3倍して、「6帖=3坪≒10㎡」とも言えますので、「10㎡で大体6畳一部屋分」と思っておけば広さのイメージを掴みやすいと思います。

ポイント②:間取り候補は柔軟に

一つの間取りにこだわり過ぎない

間取り図

“自分は3LDKの物件が欲しい!”と思っていても、一応2LDK~3DK~3LDK~4DK~4LDKぐらいまでは検索候補に入れておいた方が良いでしょう。

4LDKや4DKであれば、リビングの隣の部屋との間の引き戸を外して、リビングの広い3LDKとして使える事も多いです。

逆に、元は3LDKや3DKだった物件のリビングと隣の部屋を一体化リフォームして、リビングの広い2LDKとして販売されている事例もよく見かけます。

また、3DKと3LDK、4DKと4LDKの違いは結構あいまいですので、あまり間取り表記を信用しない方が良いと思います。

広いリビング化のススメ

筆者は広めのリビングが好きで、LDKかDKの隣室の引き戸を外せる場合は外してしまい、広めのリビングとして使う事が多いです。

部屋探しの段階から、引き戸を外しても大丈夫な物件かを必ずチェックしています。

外した引き戸の行き先は… タンスや本棚の裏などに、次の引っ越し時までおとなしく眠っていてもらっています(笑)

なので、広めのリビング化計画がある場合は、引っ越し業者さんが家具を運び込んで設置する前に、引き戸を外すのを忘れないようにしてください。

あらかじめ引っ越し業者さんにお願いしておけば、最初にやってくれると思います。

ポイント③:収納スペースの広い物件を選ぶ

収納スペースは収納力が段違い

見落とされがちですが、押し入れやクローゼット、ウオークインクローゼットなどの収納スペースの収納力は、本当に重要です。

特に、床から天井までが完全に収納スペースとなる押し入れは、タンスや本棚などと比べて、上方向の収納に使える空間が段違いに広いです。

布団を収納する場合は、もはや必須と言えるでしょう。

天袋(押し入れ上部の収納スペース)も付いていれば、使用頻度の低い物を収納するのに、本当に重宝します。

クローゼットも、上方向に広く使えるかどうかをチェックしてください。

ウオークインクローゼットも同様です。

引っ越してみて、「何だか部屋が片付かないな…」と思う時は、作り付けの収納スペースが少な過ぎる事が原因かもしれません。

猫と引っ越しの様子

ちなみに、押し入れやクローゼットなどは専有面積には含まれますが、間取り図の「〇〇帖」という表記には含まれません

間取り図を見た時や物件内覧の段階で、「この部屋広い!」と思っても、収納スペースの無い部屋にタンスや本棚、衣装ケースなどの収納家具を置くと、結局は思っていたよりもかなり手狭になってしまうもの。

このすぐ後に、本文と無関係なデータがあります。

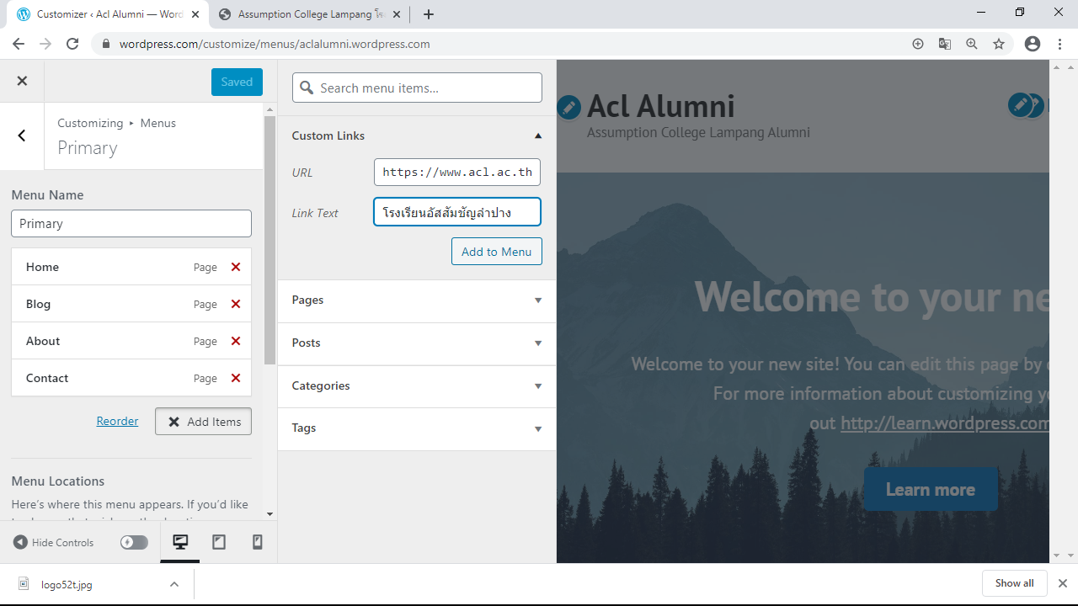Close the Customizer with the X icon

[22, 81]
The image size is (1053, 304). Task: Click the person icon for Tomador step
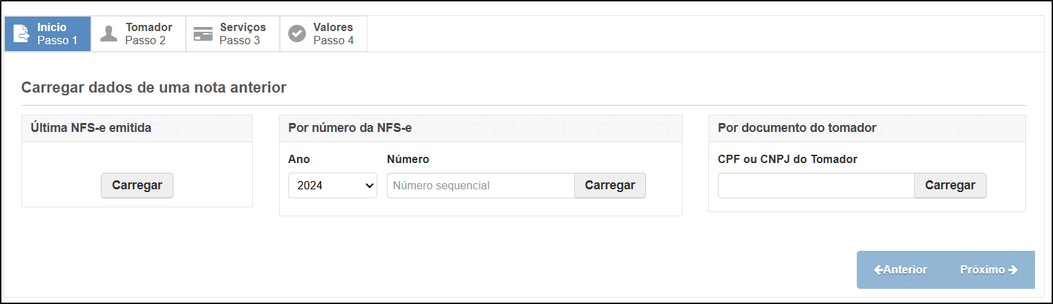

「1.5帖分の押し入れ付き6帖間」と「収納スペースの無い8帖間」なら、収納大好きの筆者なら絶対に6帖間を選びます

専有面積の範囲とは?

まずは、専有面積の定義からご説明します。

専有面積とは、個人が所有(専有)している面積の事。

つまり、玄関ドアからベランダに繋がる窓までの、生活範囲全てなのです。

専有面積には、トイレやお風呂、押し入れやクローゼットも含まれます

ロフトに関しては、そもそも床面積に含まれていませんので、ロフトは専有面積にも含まれません

ロフトには、「高さ1.4m以下である」という基準などが設けられています。

意外に思われるかもしれませんが、ベランダやバルコニー、一階に多い専用庭などは、専有面積には含まれません

ベランダや専用庭は、実は廊下やロビーなどと同じで、共用部分に含まれるのです。

ベランダには、災害時に破って隣に避難できる構造の隔て板や、階下に降りるはしごスペースなどもありますので、その周辺に物を置くべきではありません。

これはもちろん、賃貸マンションでも分譲マンションでも同じです。

まとめ

ここまでお読みいただき、ありがとうございました。

マンションを探す時には、専有面積・間取り・収納スペースの三点を意識する事が重要です。

間取りと専有面積に関してはしっかりと見る方がほとんどですが、その物件の収納力に関しては、意外と見落とされがちなものです。

収納スペースが、引っ越し前よりも引っ越し後の方が狭く、物がしまいきれなくて悲惨な状態になったのは、筆者の実体験です…

くれぐれも、そんな事態にならない様、間取り図を見る段階からしっかりとチェックなさってください。